> **SOURCE PASSAGE**

Light Chains have a molecular weight of approximately 25000 Da and are composed of about 220 amino acids. Light chains are common to all immunoglobulin classes and are of two types – kappa (κ) or lambda(λ) - based on their structural differences. A given immunoglobulin molecule may contain either identical κ or λ chains but never both.

 

b) Heavy chains

Heavy chains have a molecular weight of approximately twice that of light chains (57000-70000 Da) and twice the number of amino acids (about 440). Five antigenically distinct isotypes of heavy chains are recognized-gamma (γ), alpha (α), mu (μ), delta (δ) and epsilon (ε) – based on structural differences in the carboxy terminal portion of heavy chains. The heavy chains isotypes form the basis of five classes of immunoglobulin molecules – IgG (contains γ chain), IgA (contains α chain), IgM (contains μ chain), IgD (contains δ chain) and IgE (contains ε chain). Five heavy chain classes of immunoglobulin can be easily remembered as GAMDE. Heavy chain classes are again subdivided into subclasses of molecules.

1.     Four known subclasses of the γ chain exist – γ1, γ2, γ3 and γ4 - which yield IgG1, IgG2, IgG3 and IgG4.

> **GIVEN DATA**
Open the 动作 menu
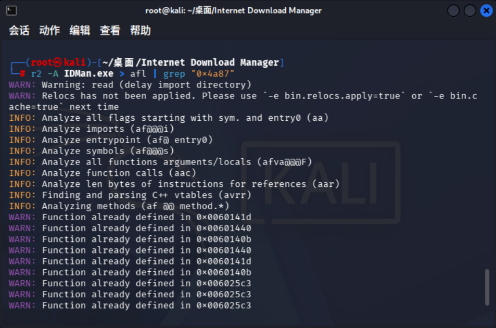The image size is (496, 328). pos(49,30)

> **WHAT IS REQUIRED**
Extend the passage on immunoglobulin light and heavy chains, picking up after its final sentence. The material is unrelated to the passage on immunoglobulin chains.

> **TASK RESULT**
2.     Two subclasses of the α chain are known – α1 and α2 - which yield IgA1 and IgA2.

3.     Two subclasses of the μ chain are known – μ1 and μ2 - which yield IgM1 and IgM2.

4.     No subclasses of the δ and ε (IgD and IgE) are known.

 

2. Disulfide bonds

Disulfide bonds hold together the four polypeptide chains in normal immunoglobulin molecules and are of two types namely interchain bonds and intrachain bonds.

a. Inter chain bonds occur between heavy chains (H-H), heavy and light chains (H-L) and light chains (L-L). H-H bonds occur primarily in the hinge region and can vary in number from 1-15 depending on the class and subclass of the immunoglobulin molecules.

b. Intra chain bonds are stronger than interchain bonds and occur within the individual chain type, with the number of bonds varying depending on the type (light chains have two, human γ, α and δ heavy chains have four and human μ and ε heavy chains have five). The distribution of intrachain disulfide bonds forms the basis for division of each immunoglobulin into domains.

 

3. Regions

Each heavy and light chain consists of two segments, the variable region and the constant region. The variable (V) region shows a wide variation in amino acid sequence in the amino terminal portion of the molecule. The areas of high variability in the variable region of heavy (VH) and light (VL) chains are called hypervariable regions or complementarity determining regions (CDRs). Hypervariable regions are most intimately involved in formation of the antigen binding site.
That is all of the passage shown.